*** Block opens ***

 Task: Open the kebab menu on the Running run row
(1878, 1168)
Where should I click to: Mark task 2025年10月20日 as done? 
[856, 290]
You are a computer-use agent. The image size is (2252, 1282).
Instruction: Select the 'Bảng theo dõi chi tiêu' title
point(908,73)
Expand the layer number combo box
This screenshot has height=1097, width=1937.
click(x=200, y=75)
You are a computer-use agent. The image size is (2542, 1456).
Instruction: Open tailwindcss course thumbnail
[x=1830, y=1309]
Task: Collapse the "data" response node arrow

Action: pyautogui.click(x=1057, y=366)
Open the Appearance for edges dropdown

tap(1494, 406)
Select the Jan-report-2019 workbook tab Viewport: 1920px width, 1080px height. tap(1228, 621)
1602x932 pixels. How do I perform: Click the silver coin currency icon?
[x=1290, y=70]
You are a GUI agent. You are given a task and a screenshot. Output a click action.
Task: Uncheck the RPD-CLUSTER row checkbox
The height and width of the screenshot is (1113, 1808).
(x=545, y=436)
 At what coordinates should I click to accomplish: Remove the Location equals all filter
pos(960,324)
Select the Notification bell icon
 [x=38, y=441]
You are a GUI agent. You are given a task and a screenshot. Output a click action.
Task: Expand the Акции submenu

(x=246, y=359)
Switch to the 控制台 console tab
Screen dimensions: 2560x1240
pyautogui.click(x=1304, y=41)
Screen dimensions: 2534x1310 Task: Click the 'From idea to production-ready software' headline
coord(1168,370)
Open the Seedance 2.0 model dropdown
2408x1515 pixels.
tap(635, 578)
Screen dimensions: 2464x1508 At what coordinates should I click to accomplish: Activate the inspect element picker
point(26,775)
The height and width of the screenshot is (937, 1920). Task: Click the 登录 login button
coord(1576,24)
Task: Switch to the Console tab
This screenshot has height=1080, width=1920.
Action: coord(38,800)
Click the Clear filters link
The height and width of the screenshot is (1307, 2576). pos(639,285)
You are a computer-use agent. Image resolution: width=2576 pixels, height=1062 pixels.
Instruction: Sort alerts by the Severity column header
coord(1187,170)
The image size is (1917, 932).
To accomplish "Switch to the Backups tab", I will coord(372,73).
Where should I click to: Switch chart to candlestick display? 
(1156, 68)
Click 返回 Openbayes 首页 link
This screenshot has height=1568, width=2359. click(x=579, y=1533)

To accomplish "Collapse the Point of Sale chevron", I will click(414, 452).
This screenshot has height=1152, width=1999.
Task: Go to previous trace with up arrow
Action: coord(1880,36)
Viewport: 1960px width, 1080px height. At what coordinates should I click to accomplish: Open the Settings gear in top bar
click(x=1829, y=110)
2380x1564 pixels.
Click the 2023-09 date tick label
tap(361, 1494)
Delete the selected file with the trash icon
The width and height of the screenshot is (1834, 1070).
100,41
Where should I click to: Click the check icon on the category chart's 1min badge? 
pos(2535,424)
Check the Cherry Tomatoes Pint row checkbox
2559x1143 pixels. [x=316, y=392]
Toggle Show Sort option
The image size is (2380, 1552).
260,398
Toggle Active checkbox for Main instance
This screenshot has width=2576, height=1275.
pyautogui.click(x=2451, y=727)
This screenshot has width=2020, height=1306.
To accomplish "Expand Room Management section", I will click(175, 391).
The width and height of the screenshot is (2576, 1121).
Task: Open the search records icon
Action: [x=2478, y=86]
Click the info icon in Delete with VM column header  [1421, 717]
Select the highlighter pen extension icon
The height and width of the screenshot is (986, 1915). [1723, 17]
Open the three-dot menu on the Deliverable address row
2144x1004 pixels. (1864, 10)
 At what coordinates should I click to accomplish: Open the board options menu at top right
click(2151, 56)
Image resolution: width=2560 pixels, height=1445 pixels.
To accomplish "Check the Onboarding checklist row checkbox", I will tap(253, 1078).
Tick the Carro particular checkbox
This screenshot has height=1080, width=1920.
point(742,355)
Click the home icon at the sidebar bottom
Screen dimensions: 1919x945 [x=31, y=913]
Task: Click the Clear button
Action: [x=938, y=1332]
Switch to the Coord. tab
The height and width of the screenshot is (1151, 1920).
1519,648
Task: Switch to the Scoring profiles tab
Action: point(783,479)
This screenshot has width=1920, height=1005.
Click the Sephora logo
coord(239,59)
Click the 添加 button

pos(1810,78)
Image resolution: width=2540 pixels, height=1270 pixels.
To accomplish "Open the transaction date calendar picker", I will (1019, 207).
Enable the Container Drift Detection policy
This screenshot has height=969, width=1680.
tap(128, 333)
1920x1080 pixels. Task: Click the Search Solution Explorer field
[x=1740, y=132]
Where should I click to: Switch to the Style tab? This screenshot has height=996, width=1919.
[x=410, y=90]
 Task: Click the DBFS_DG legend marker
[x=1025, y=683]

*** Block closes ***

• [Exercise description]:
Transcribe every line of the records exactly, please.

• [Written answer]:
 Task: Open the kebab menu on the Running run row
(1878, 1168)
Where should I click to: Mark task 2025年10月20日 as done? 
[856, 290]
You are a computer-use agent. The image size is (2252, 1282).
Instruction: Select the 'Bảng theo dõi chi tiêu' title
point(908,73)
Expand the layer number combo box
This screenshot has height=1097, width=1937.
click(x=200, y=75)
You are a computer-use agent. The image size is (2542, 1456).
Instruction: Open tailwindcss course thumbnail
[x=1830, y=1309]
Task: Collapse the "data" response node arrow

Action: pyautogui.click(x=1057, y=366)
Open the Appearance for edges dropdown

tap(1494, 406)
Select the Jan-report-2019 workbook tab Viewport: 1920px width, 1080px height. tap(1228, 621)
1602x932 pixels. How do I perform: Click the silver coin currency icon?
[x=1290, y=70]
You are a GUI agent. You are given a task and a screenshot. Output a click action.
Task: Uncheck the RPD-CLUSTER row checkbox
The height and width of the screenshot is (1113, 1808).
(x=545, y=436)
 At what coordinates should I click to accomplish: Remove the Location equals all filter
pos(960,324)
Select the Notification bell icon
 [x=38, y=441]
You are a GUI agent. You are given a task and a screenshot. Output a click action.
Task: Expand the Акции submenu

(x=246, y=359)
Switch to the 控制台 console tab
Screen dimensions: 2560x1240
pyautogui.click(x=1304, y=41)
Screen dimensions: 2534x1310 Task: Click the 'From idea to production-ready software' headline
coord(1168,370)
Open the Seedance 2.0 model dropdown
2408x1515 pixels.
tap(635, 578)
Screen dimensions: 2464x1508 At what coordinates should I click to accomplish: Activate the inspect element picker
point(26,775)
The height and width of the screenshot is (937, 1920). Task: Click the 登录 login button
coord(1576,24)
Task: Switch to the Console tab
This screenshot has height=1080, width=1920.
Action: coord(38,800)
Click the Clear filters link
The height and width of the screenshot is (1307, 2576). pos(639,285)
You are a computer-use agent. Image resolution: width=2576 pixels, height=1062 pixels.
Instruction: Sort alerts by the Severity column header
coord(1187,170)
The image size is (1917, 932).
To accomplish "Switch to the Backups tab", I will coord(372,73).
Where should I click to: Switch chart to candlestick display? 
(1156, 68)
Click 返回 Openbayes 首页 link
This screenshot has height=1568, width=2359. click(x=579, y=1533)

To accomplish "Collapse the Point of Sale chevron", I will click(414, 452).
This screenshot has height=1152, width=1999.
Task: Go to previous trace with up arrow
Action: coord(1880,36)
Viewport: 1960px width, 1080px height. At what coordinates should I click to accomplish: Open the Settings gear in top bar
click(x=1829, y=110)
2380x1564 pixels.
Click the 2023-09 date tick label
tap(361, 1494)
Delete the selected file with the trash icon
The width and height of the screenshot is (1834, 1070).
100,41
Where should I click to: Click the check icon on the category chart's 1min badge? 
pos(2535,424)
Check the Cherry Tomatoes Pint row checkbox
2559x1143 pixels. [x=316, y=392]
Toggle Show Sort option
The image size is (2380, 1552).
260,398
Toggle Active checkbox for Main instance
This screenshot has width=2576, height=1275.
pyautogui.click(x=2451, y=727)
This screenshot has width=2020, height=1306.
To accomplish "Expand Room Management section", I will click(175, 391).
The width and height of the screenshot is (2576, 1121).
Task: Open the search records icon
Action: [x=2478, y=86]
Click the info icon in Delete with VM column header  [1421, 717]
Select the highlighter pen extension icon
The height and width of the screenshot is (986, 1915). [1723, 17]
Open the three-dot menu on the Deliverable address row
2144x1004 pixels. (1864, 10)
 At what coordinates should I click to accomplish: Open the board options menu at top right
click(2151, 56)
Image resolution: width=2560 pixels, height=1445 pixels.
To accomplish "Check the Onboarding checklist row checkbox", I will tap(253, 1078).
Tick the Carro particular checkbox
This screenshot has height=1080, width=1920.
point(742,355)
Click the home icon at the sidebar bottom
Screen dimensions: 1919x945 [x=31, y=913]
Task: Click the Clear button
Action: [x=938, y=1332]
Switch to the Coord. tab
The height and width of the screenshot is (1151, 1920).
1519,648
Task: Switch to the Scoring profiles tab
Action: point(783,479)
This screenshot has width=1920, height=1005.
Click the Sephora logo
coord(239,59)
Click the 添加 button

pos(1810,78)
Image resolution: width=2540 pixels, height=1270 pixels.
To accomplish "Open the transaction date calendar picker", I will (1019, 207).
Enable the Container Drift Detection policy
This screenshot has height=969, width=1680.
tap(128, 333)
1920x1080 pixels. Task: Click the Search Solution Explorer field
[x=1740, y=132]
Where should I click to: Switch to the Style tab? This screenshot has height=996, width=1919.
[x=410, y=90]
 Task: Click the DBFS_DG legend marker
[x=1025, y=683]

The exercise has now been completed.